Operative ESEER temperatures and coefficients for air cooled and water cooled chillers in Europe:
| ESEER parameters |
Part Load Ratio | Air temperature (°C) | Water temperature (°C) | Weighting coefficients |
100 | 35 | 30 | 3 % |
75 | 30 | 26 | 33 % |
50 | 25 | 22 | 41 % |
25 | 20 | 18 | 武警学院 23 % |
| | | |
ESEER is calculated as follows:
ESEER = A.EER100% + B.EER75% + C.EER50% + D.EER25%
With the following weighting coefficients:
A = 0.03 ; B = 0.33 ; C = 0.41 ; D = 0.23
Energy efficiency classification:
The purpo of Eurovent Energy Efficiency Class is to simplify the lection of the best
units for each type of Chillers. The classification is entirely voluntary, not related to any European Directive.
It is not “labelling”, as no label will be ud. The energy efficiency of chillers is designated by “Eurovent Class A” or “Eurovent Class B” in catalogues and in the prent Eurovent Directory of Certified products.

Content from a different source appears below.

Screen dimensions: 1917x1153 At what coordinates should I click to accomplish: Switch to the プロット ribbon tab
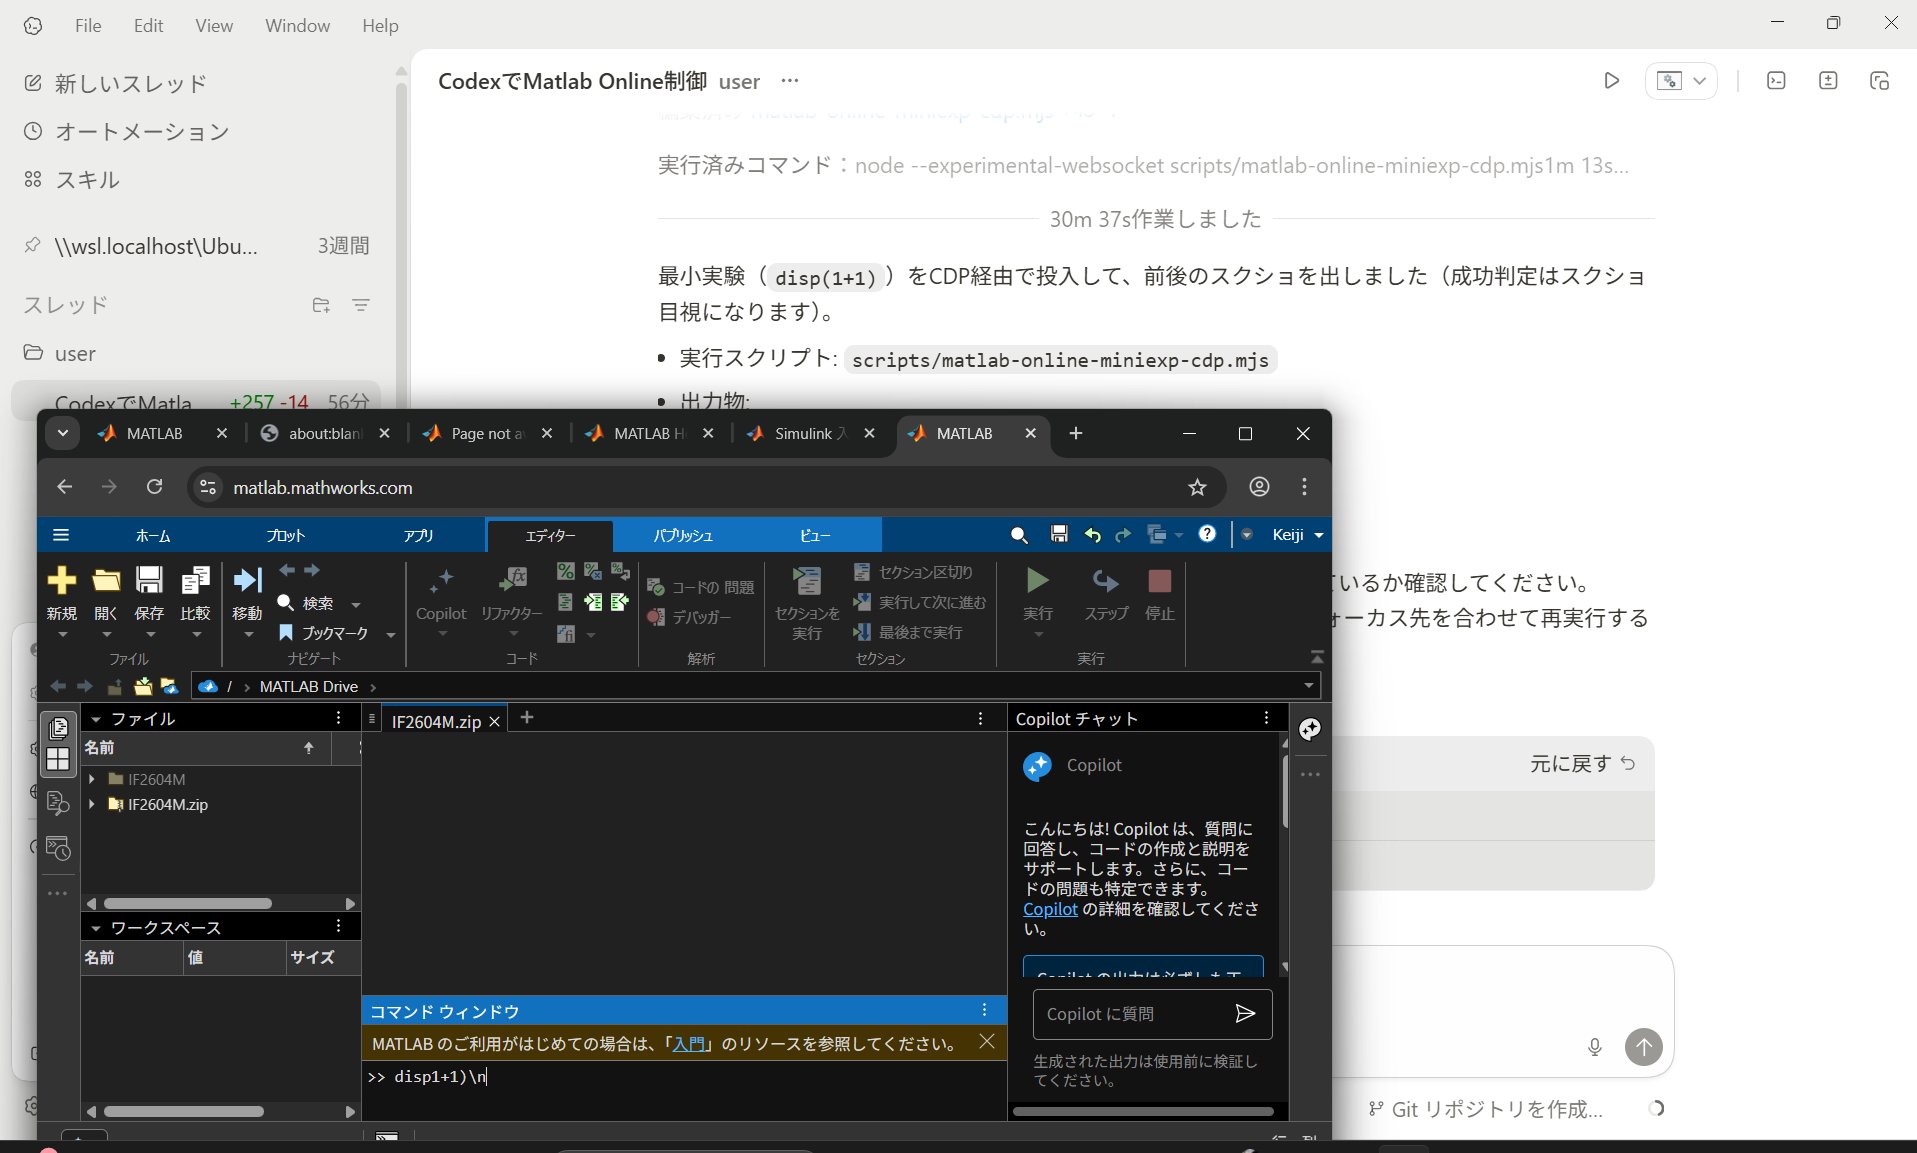(285, 536)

Bad on existing chillers prented to Eurovent certification the following limits between class are defined:
Cooling Mode |
EER Class | Air Cooled | Air Cooled
ducted | Air Cooled
Floor | Water Cooled | Water Cooled
Floor | Remote Condenr |
A | ≥ 3.1 | ≥ 2.7 | ≥ 3.8 | ≥ 5.05 | ≥ 5.1 | ≥ 3.55 |
B | 2.9 - 3.1 | 2.5 - 2.7 | 3.65 - 3.8 | 4.65 - 5.05 | 4.9 - 5.1 | 3.4 - 3.55 |
C | 2.7 - 2.9 | 2.3 - 2.5 | 3.5 - 3.65 | 好看的小说言情古代4.25 - 4.65 | 4.7 - 4.9 | 3.25 - 3.4 |
D | 2.5 - 2.7 | 2.1 -2.3 | 3.35 - 3.5 | 3.85 - 4.25 | 4.5 - 4.7 | 3.1 - 3.25 |
E | 2.3 - 2.5 | 1.9 - 2.1 | 3.2 - 3.35 | 3.45 -- 3.85 | 4.3 - 4.5 | 2.95 - 3.1 |
F | 2.1 - 2.3 | 1.7 - 1.9 | 3.05 - 3.2 | 3.05 - 3.45 | 4.1 - 4.3 | 2.8 - 2.95 |
G | < 2.1 | < 1.7 | < 3.05 | < 3.05 | < 4.1 | < 2.8 |
| | | | | | |
Heating Mode |
COP Class | Air Cooled | Air Cooled
Ducted | 高中排列组合公式 Air Cooled
Floor | Water Cooled | Water Cooled
Floor |
A | ≥ 3.2 | ≥ 3.0 | ≥ 4.05 | ≥ 4.45 | ≥ 4.5 |
B | 3.0 - 3.2 | 2.8 - 3.0 | 3.9 - 4.05 | 4.15 - 4.45 | 4.25 - 4.5 |
C | 2.8 - 3.0 | 2.6 - 2.8 | 3.75 - 3.9 | 3.85 - 4.15 | 4.0 - 4.25 |
D | 2.6 - 2.8 | 2.4 - 2.6 | 3.6 - 3.75 | 3.55 - 3.85 | 3.75 - 4.0 |
E | 2.4 - 2.6 | 2.2 - 2.4 | 3.45 - 3.6 | 3.25 - 3.55 | 3.5 - 3.75 |
F | 2.2 - 2.4 | 2.0 - 2.2 | 3.3 - 3.45 | 2.95 - 3.25 | 3.25 - 3.5 |
G | < 2.2 | < 2.0 | < 3.3 | < 2.95 | < 3.25 |
| | | | | |
For “low noi” chillers, the class corresponds to operation with maximum fan speed. The
same class is ud for lower fan speeds. Classification concerns EER and COP according to EN 14511:2011 at full load operation.